TGF-β1 reduced the expression of miR-130b and promoted cell migration. a Relative expressions of miR-130b (normalized to U6) in tumors over matched adjacent normal tissues (T/N), using the Affymetrix’s GeneChip miRNA array chip V1.0. The tumors were referred to T1, T2 and T3. The matched adjacent normal tissues were referred to N1, N2 and N3. b Relative expressions of miR-130b (normalized to U6) and TGF-β1 (normalized to GAPDH) in tumors over matched adjacent normal tissues (T/N) determined by qRT-PCR (mean ± SD; n = 3). c qRT-PCR analysis of relative expressions of miR-130b (normalized to U6) in SW480 cells treated without or with 10 and 20 ng/mL TGF-β1 for 24 h (mean ± SD; n = 3; *, P < 0.05). d Heat map diagram indicated the expression of TGF-β1 and miR-130b in 39 colorectal cancer tissues detected by qRT-PCR. The tumors were referred to T1 to T39 and were shown in columns.
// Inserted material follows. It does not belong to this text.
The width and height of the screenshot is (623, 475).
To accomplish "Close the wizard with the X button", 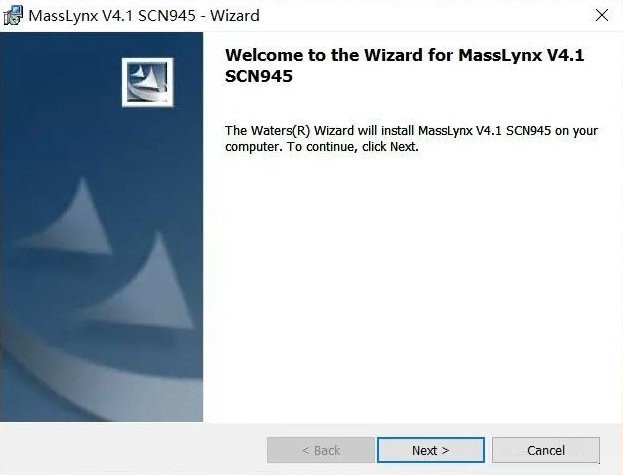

The expression of TGF-β1 and miR-130b were shown in rows. Expression data were adjusted by mean center and natural logarithm using Cluster 3.0. Red and green color represented a high and low expression, respectively. The relative levels of expression were indicated using a color scale. The Spearman’s rho of negative correlation was −0.47 (P value = 0.008). e Transwell migration assays of SW480 cells treated without or with 10 ng/mL TGF-β1 for 24 h (scale bar = 100 μm; mean ± SD; n = 3; *P < 0.05). Representative images of migrated cells were shown (a–b). qRT-PCR analysis of relative expressions of miR-130b (normalized to U6) in SW480 cells from the same pool of cells utilized in a (mean ± SD; n = 3; *P < 0.05) (c)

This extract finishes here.